Monday, November 11, 2013

Sous-chef Soutine

The trees thrash and whip. The hills wobble.
The village hunkers down, pinching its nose
at the wind's incessant flatulence. 
Flies bounce like flicked capers off the windows.
Every house is an abattoir, every room a larder. 
The residents wobble on the rickety furniture
like meat cushions teetering on spindly legs.
They wheeze, strung up in hammocks of sinew.
Not me though. You can hear me down here
in the basement; ripping, gnashing, gulping.
My brush drips turpentine and gravy.
My stretched canvas hide is basted with sweat.

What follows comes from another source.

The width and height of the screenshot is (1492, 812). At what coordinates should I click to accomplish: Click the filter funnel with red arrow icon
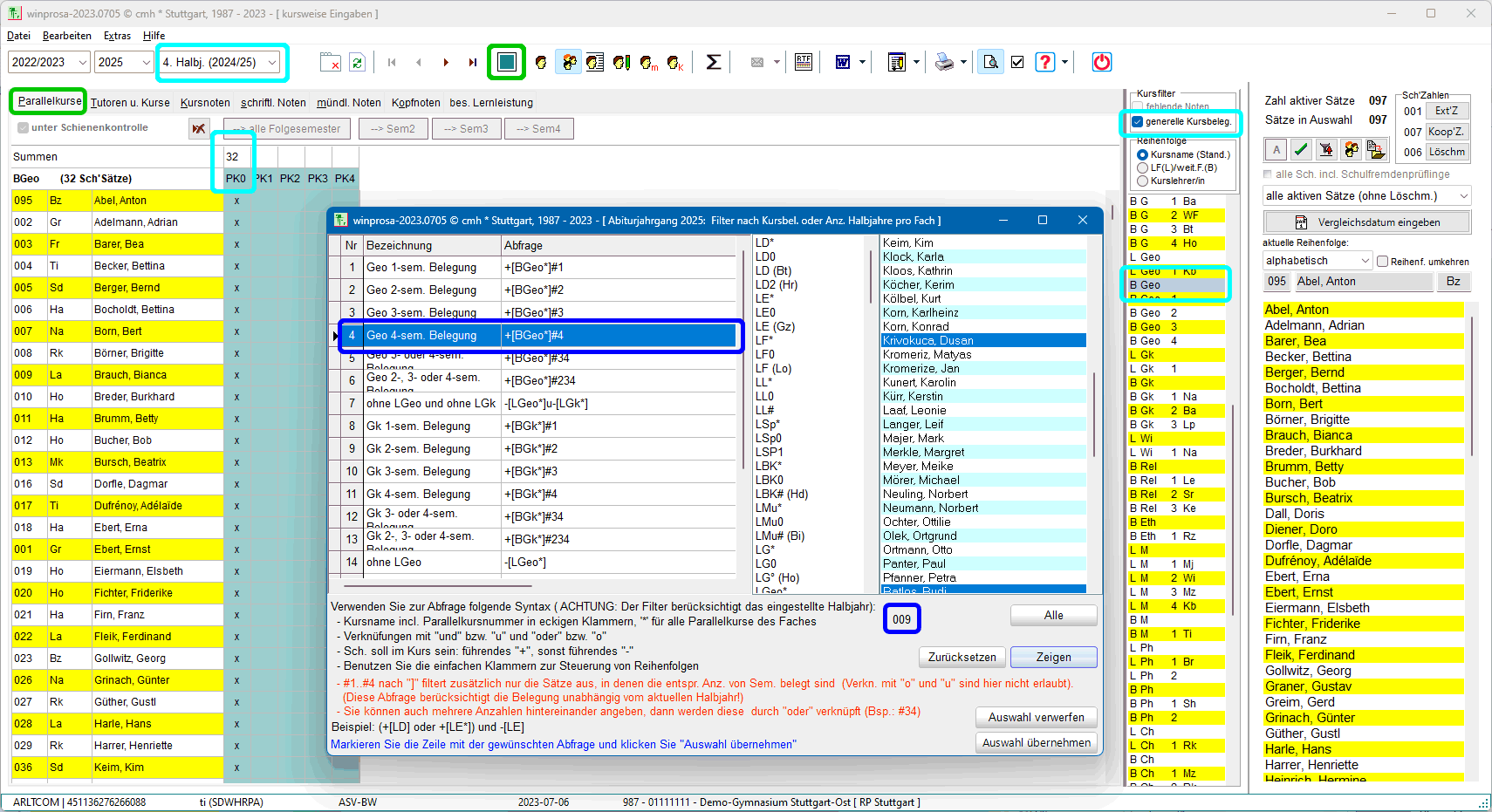(1326, 150)
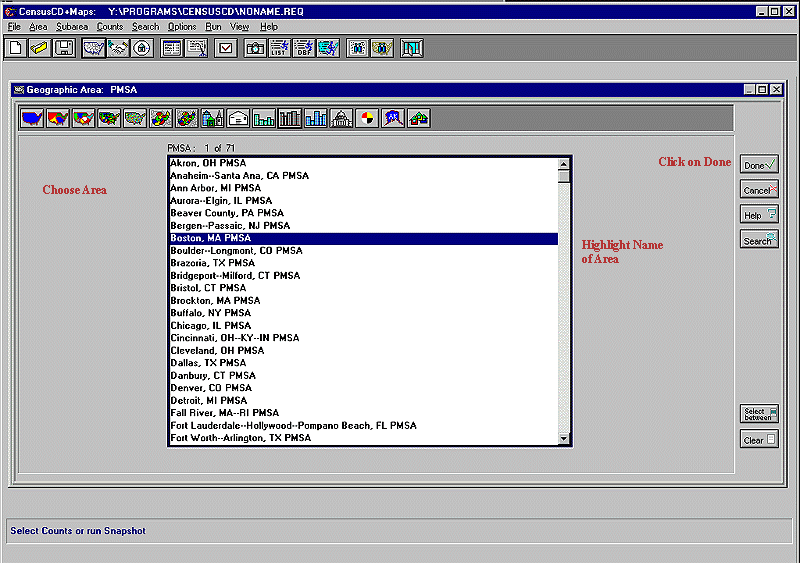This screenshot has width=800, height=563.
Task: Select Chicago, IL PMSA in list
Action: (211, 325)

Peel, splatter, smear. Lick the linseed oil
from my fingertips. I hurl my esophagus
inside out like a starfish, engulfing my prey
in its juicy mitt. Feeling it dissolve into my guts.
Like the wind, I am ravenous, insatiable.

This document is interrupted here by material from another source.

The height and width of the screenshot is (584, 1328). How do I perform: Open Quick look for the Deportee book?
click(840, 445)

This is all I want to do: chew, gobble, digest…
and this is what is squeezed out.
Paintings that writhe in the cauldron;
tenderized and marinated, quivering and moist.
Every scrap, every morsel, every drop is absorbed,
then transformed, then served up in tureens and platters.
The world tucks in its napkin
and prepares to devour itself,
and when it is stuffed to the gills and unbuckles its belt
and leans back in its chair and belches
I swallow it raw.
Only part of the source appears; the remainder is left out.